Is Nickel Mining Sustainable in Canada?

For Canada to create a sustainable nickel industry a massive, long-term grassroots exploration program is needed

By Patrick Whiteway

When Inco Ltd. went looking for nickel deposits beyond the Sudbury Basin in the 1940's, the company financed an intensive, regional-scale exploration program in northern Manitoba. Over a 10-year period and an expenditure of some $31 million (in 1956 dollars), two small deposits were outlined at Moak Lake and the near-by Mystery deposit. But then, in 1956 the Thompson deposit was discovered and within five years it was producing nickel from an orebody that would feed a concentrator, smelter and refinery for the next 50 years.

Today, Vale SA the present owners of the Thompson operation plans to shut the nickel smelter down, claiming it cannot afford to make the necessary investment to reduce sulphur dioxide emissions. That would be a sad end to an impressive story, or it could be the beginning of an exiting new story.

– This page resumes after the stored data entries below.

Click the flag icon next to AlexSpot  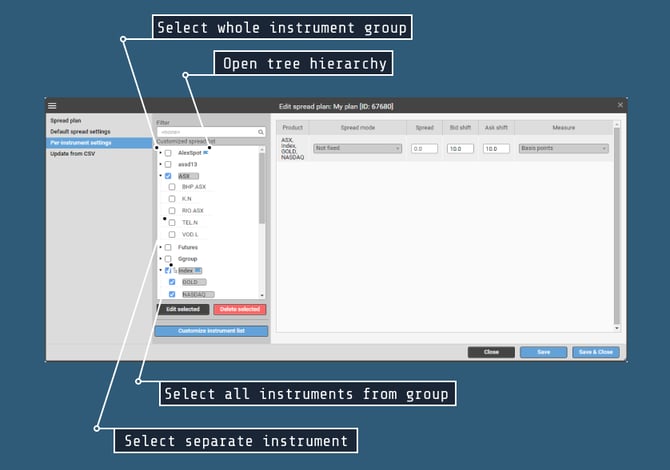coord(206,152)
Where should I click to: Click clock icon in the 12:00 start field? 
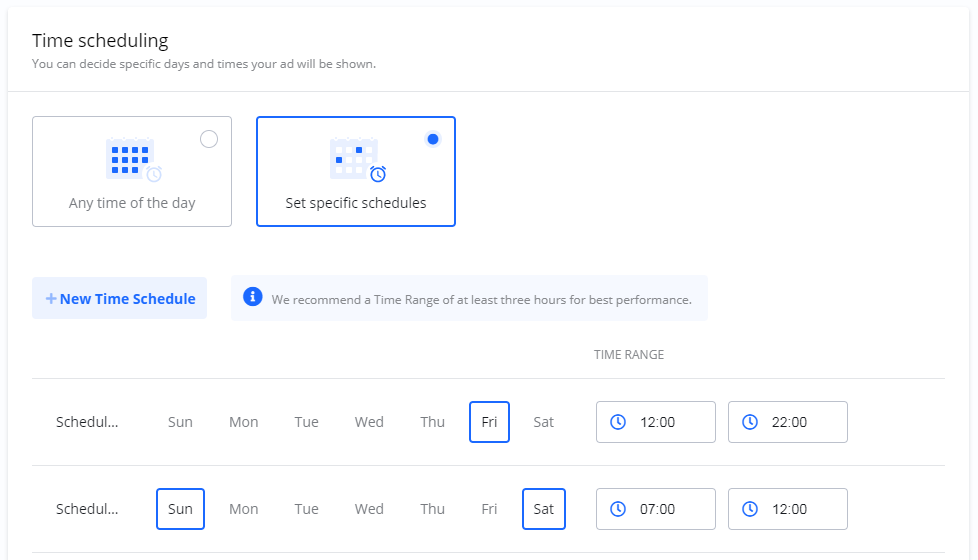[x=618, y=422]
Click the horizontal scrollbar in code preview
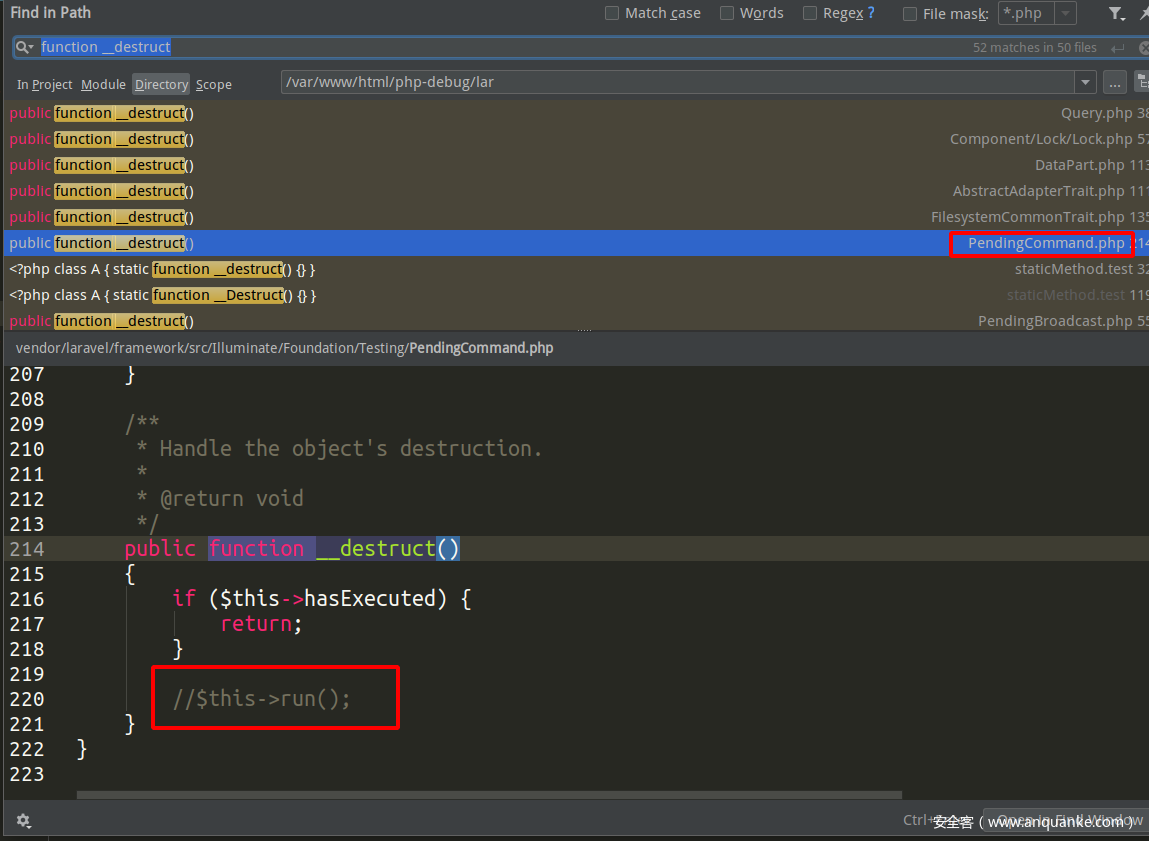The image size is (1149, 841). pyautogui.click(x=488, y=795)
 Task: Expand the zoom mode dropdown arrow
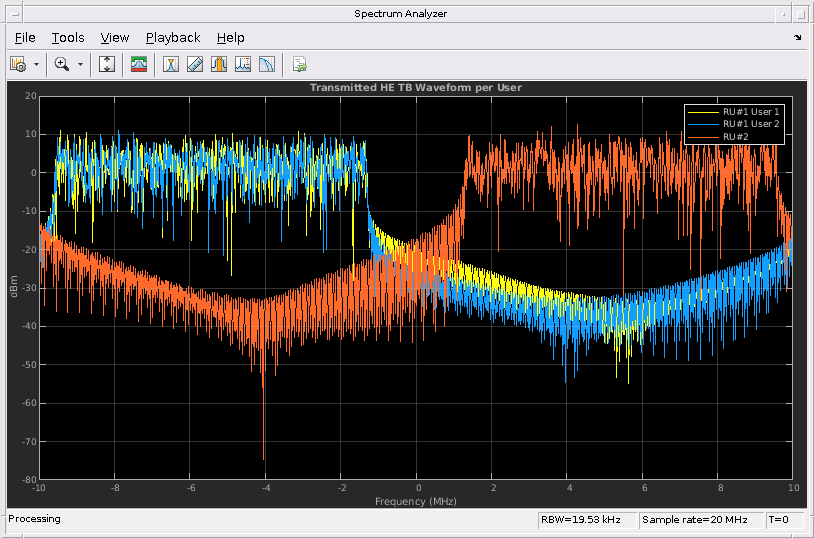[81, 64]

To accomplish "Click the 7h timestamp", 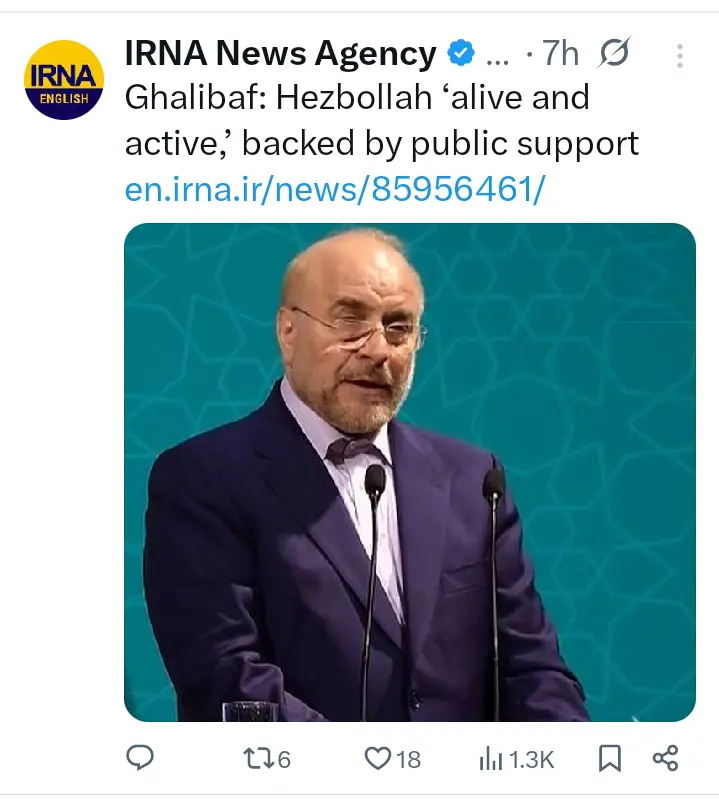I will point(561,54).
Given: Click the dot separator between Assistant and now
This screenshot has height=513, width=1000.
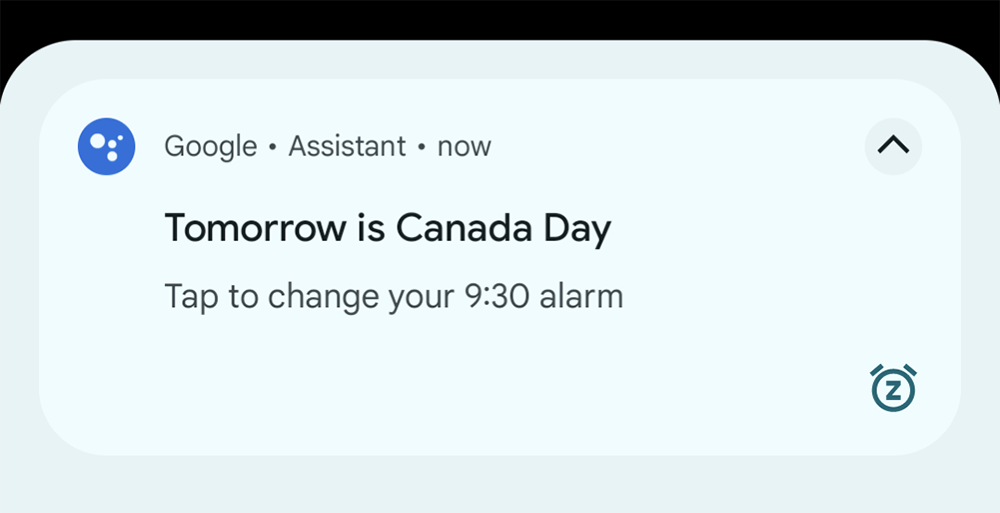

Diamond drilling in Thompson, Man. 1956

The type of large-scale, long-term, well-financed exploration effort designed to find high-grade, low-cost nickel sulphide deposits in the Precambrian Shield that Inco launched in the 1940s just doesn't happen today. Canada has many square kilometers of prospective geology; it has the geological expertise and the advanced exploration technology to undertake such a program but there is a lack of leadership to launch such a venture.

Major nickel producers are simply not willing to invest in a 10-year effort to locate new greenfields deposits. Such an effort could, however, be led by a number of innovative junior exploration companies working together in a consortia. They have a great story to tell potential investors. Here's how the story line could go:

Nickel sulphides have a much lower ecological footprint than the energy-hungry, water-gulping, land-hungry laterite producers in Indonesia, New Caledonia, Madagasgar and Australia.

Canada has a surplus of low-carbon-emitting hydro electric power and can therefore produce the lowest carbon-emittting nickel in the world provided significant nickel sulphide deposits can be located for long-term reserves.

These two advantages alone would make sulphide nickel mining in Canada lower cost than any laterite nickel operation in the world, especially when some form of carbon tax or global carbon emissions trading system becomes reality worldwide.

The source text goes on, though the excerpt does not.